The present clock's serial number, No.974, indicates that it was made circa 1855 and the smaller number 16 indicates that it was the sixteenth tripod clock made. The tripod series comprised approximately 75 pieces for which there perhaps seven or eight different types and styles. The most common had simple tripod frames with deadbeat escapement, usually with month-going movements. The present version is the most important deluxe version with beautifully styled and engraved tripod feet, a beautiful oval (rather than the customary circular) dial and Cole's own rarely used gravity escapement. The priniciple of this escapement is described in great detail by Cole himself, as quoted by J.B. Hawkins (op. cit., p.102-3) where he describes a five-toothed 'scape wheel...but it may be made of any number suited to the respective train employed. The only other known example with a thirty-tooth 'scape wheel is Cole's masterpiece tripod clock, where it is used in conjuction with a long pendulum and enclosed in a glazed ebony floor-standing plinth (J.B. Hawkins, item.36). The present clock is obviously a close relation to this piece.

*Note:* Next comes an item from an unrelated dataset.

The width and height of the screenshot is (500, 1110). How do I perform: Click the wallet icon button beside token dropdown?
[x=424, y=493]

Thomas Cole was born in 1800 the son of James and Catherine Cole of Nether Stowey in Somerset. His father was thought to have been a clockmaker which may explain how Thomas and his elder brother, James Ferguson Cole were introduced to the trade. Both were immensely talented but their apprenticeship is a mystery. There is much speculation about them having studied under the great French clockmaker Abraham Louis Breguet (d.1823).
The two brothers formed a partnership in 1821 and by the next year had begun to produce a small series of highly complicated silver hump-back travelling clocks. The hump-back carriage clock was originally designed and made fashionable by Breguet ten years earlier, lending support to the Cole brothers' theoretical apprenticeship. These carriage clocks were amongst the most complicated pieces being made in England at the time and Thomas Cole was then just twenty two years old.
By 1835 the brothers had gone their separate ways. Thomas's first wife had died and he married again in 1841 and later had two sons and a daughter. By 1845 he called himself A designer and maker of ornamental clocks and he began to make his now famous and popular series of exceptional quality clocks that appealed enormously to a rising class of wealthy Victorians and which are now avidly sought-after and collected.